Pagine 218, Ubaldini Editore [Traduzione di Giuseppe Sardelli]
Non vorrei concentrarmi soltanto sulla narrativa ultracontemporanea, bensì dare voce a pensieri e domande che mi si sparpagliano in testa giorno per giorno, cercando così di seguire, per quanto asistematico, un percorso che mi sembra possieda una qualche motivazione contingente e non casuale. Le “regole” della sfida, per intenderci, le scopro quotidianamente, mutandole se lo ritengo un approccio interessante.
Qualche giorno fa pensavo al rapporto fra sapere dei libri e sapere della vita, fra sapere del singolo e insegnamento. Un flash mi s’è presentato innanzi, allora mi sono alzato dalla poltrona e vagando nella mia piccola libreria ho ripreso in mano un gioiellino che ho deciso di rileggere, mai scelta fu più azzeccata.
Che cosa significa imparare?
“Perché l’educazione non è semplicemente l’acquisto di conoscenze tecniche, ma la comprensione, sensibile e intelligente, dell’intero problema della vita – in cui sono compresi la morte, l’amore, il sesso, la meditazione, il rapporto e anche il conflitto, la collera, la brutalità e tutto il resto – cioè l’intera struttura dell’esistenza umana”.
Krishnamurti nacque nel 1895 e fu considerato per tutta la sua vita – morì nel 1986 – una sorta di guru spirituale, anche se lui non voleva avere epigoni e non si sentiva a capo di nessuna scuola filosofica o religiosa. Celebre in quegli anni in numerosi paesi del mondo, in Italia non fu molto seguito, bene perciò ha fatto Ubaldini Editore a partecipare alla diffusione del suo pensiero pubblicando molte sue opere.
“Cominciare a imparare” è strutturato in due parti: la prima si occupa di una serie di conversazioni informali fra Krishnamurti e gli studenti della Brockwood Park School, nello Hampshire, ancora oggi esistente; la seconda parte invece tratta le conversazioni del filosofo con genitori e insegnanti.
Alcuni temi affrontati sono il senso dell’intelligenza, la disciplina, l’affetto, la bellezza, la condivisione, la realizzazione, il conformismo, la paura, ecc.

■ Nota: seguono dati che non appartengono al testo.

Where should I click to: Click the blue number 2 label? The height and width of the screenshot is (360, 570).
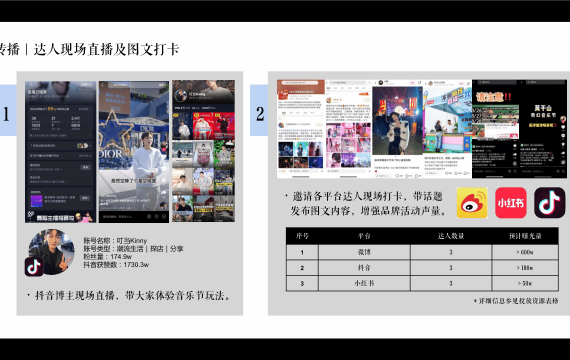[259, 110]
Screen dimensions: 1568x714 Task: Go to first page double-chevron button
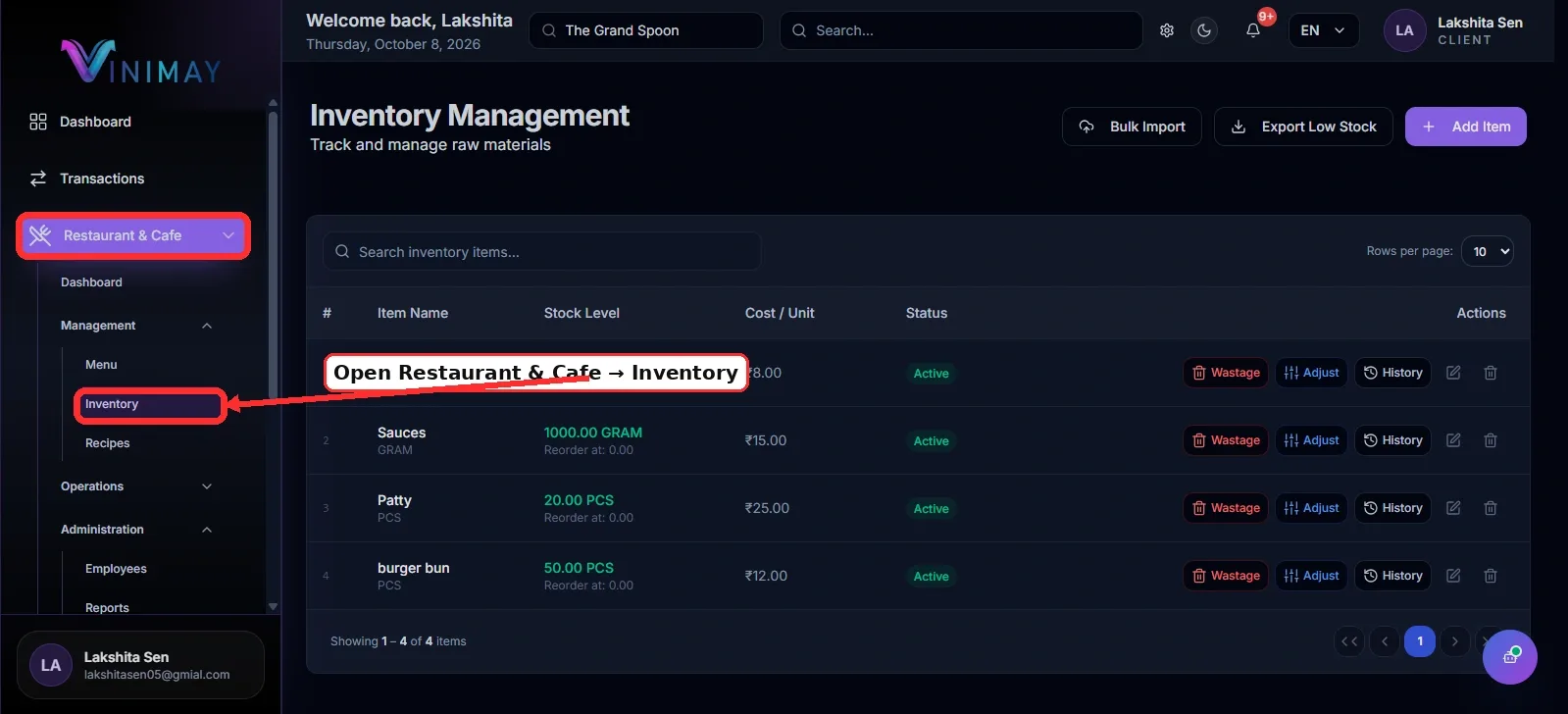point(1349,641)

Domanda e risposta continua, un dialogo itinerante fra i dubbi del filosofo e le sicurezze dei giovani che di fronte alle repliche dell’altro vengono meno, perdono il nucleo sul quale molti pongono la verità.
Non è un saggio tecnico, bensì inserito nella vita, fatti concreti e pensieri che spesso si fanno senza focalizzare l’attenzione, un modo per interrogarsi spiando le interrogazioni vicendevoli altrui.
Se avete la necessità di chiarirvi le idee, tentare di tirare i remi in barca per passare a un altro livello di consapevolezza, un insano desiderio di avere domande e risposte migliori su voi stessi, “Cominciare a imparare” è il libro giusto per voi. Il rischio leggendo le pagine è che si destrutturino tante vostre sicurezze passate, lasciandovi magari disorientati, ma sembra inutile sostenere qui che per imbiancare una camera bisogna intanto portare fuori gli armadi, o quantomeno spostarli.